In this study, we constructed a cyclostratigraphic high-resolution age model of the Miocene diatomaceous sediment exposed on Sado Island in Niigata Prefecture based on cyclic oscillations in the ratios of bSi to detritus. We reconstructed Ge/Si ratios and δ³⁰Si of diatom frustules, which were extracted from sediment samples taken at an interval of ca. 15 kyr. Ge concentrations, Si concentrations, and δ³⁰Si were measured by using isotope dilution-hydride generation-inductively coupled plasma-mass spectrometry (ID-HG-ICP-MS), ICP-atomic emission spectrometry (ICP-AES), multicollector-ICP-MS (MC-ICP-MS), respectively. High-resolution reconstruction of the Miocene Si cycle reveals Quaternary-like orbital-scale oscillations in the Ge/Si ratios and δ³⁰Si, which are characterized by lower values of both during colder periods with lower bSi contents. It indicates that mechanisms controlling the Si cycle are similar between the Quaternary and the Miocene.

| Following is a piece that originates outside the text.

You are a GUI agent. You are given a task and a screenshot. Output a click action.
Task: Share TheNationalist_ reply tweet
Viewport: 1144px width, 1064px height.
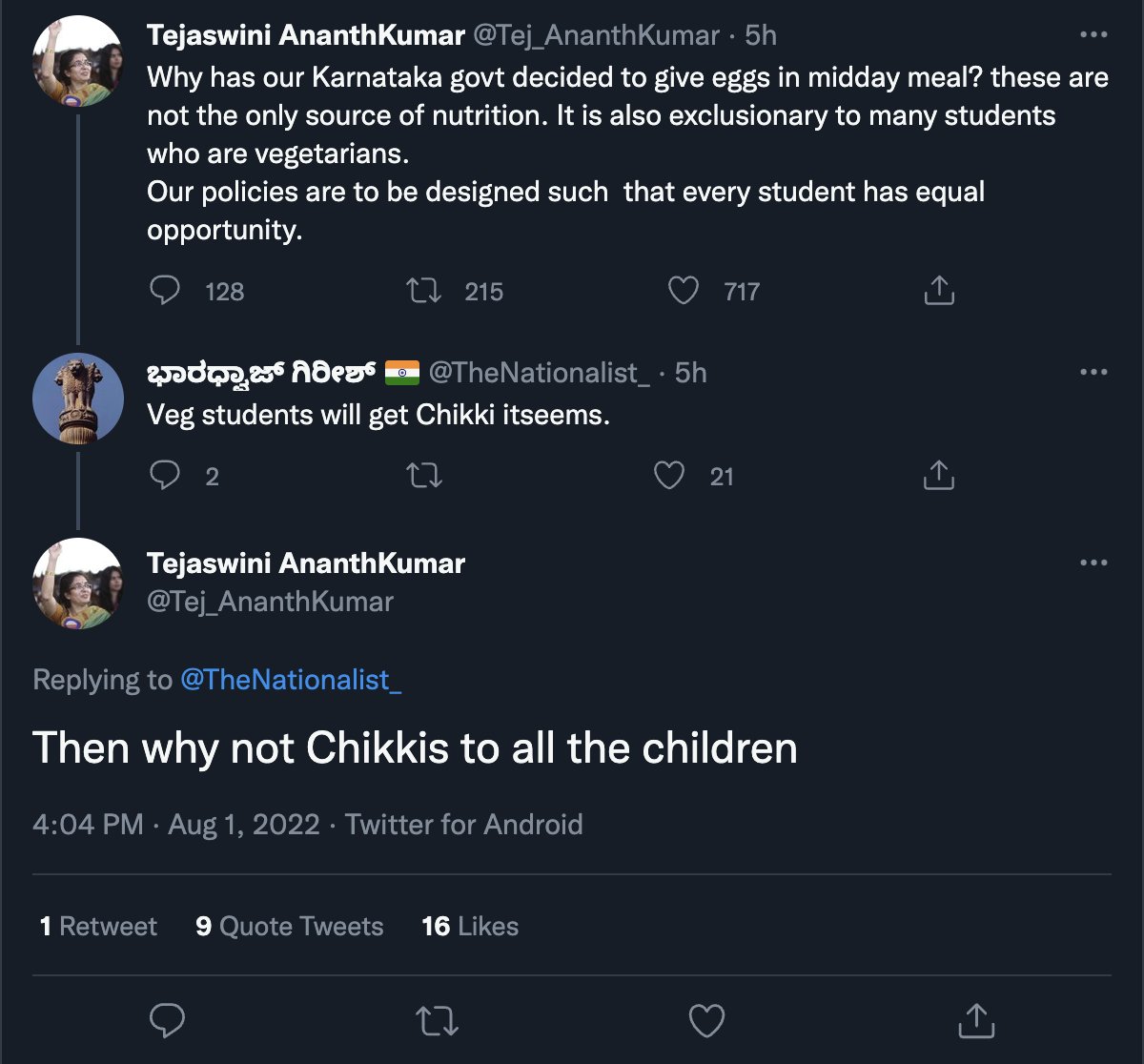click(939, 475)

Additionally, we evaluated factors controlling the Si cycle by using a box model. We examined the individual effects of five factors on Ge/Si ratios and δ³⁰Si of bSi: dissolved-silica (dSi) utilization ratio in the surface layer, bSi preservation efficiency into the sediment, riverine input, hydrothermal input, and sill depth of the Japan Sea. The box model calculation reveals that lower Ge/Si ratios and δ³⁰Si during colder periods can be explained by a combination of a decrease in dSi utilization ratio, a decline in bSi preservation efficiency, and a decrease in riverine input.
This study provides very new information about the Miocene Si cycle. However, further accumulation of temporal and spatial data is needed to understand a long-term evolution in the Si cycle and its background mechanisms.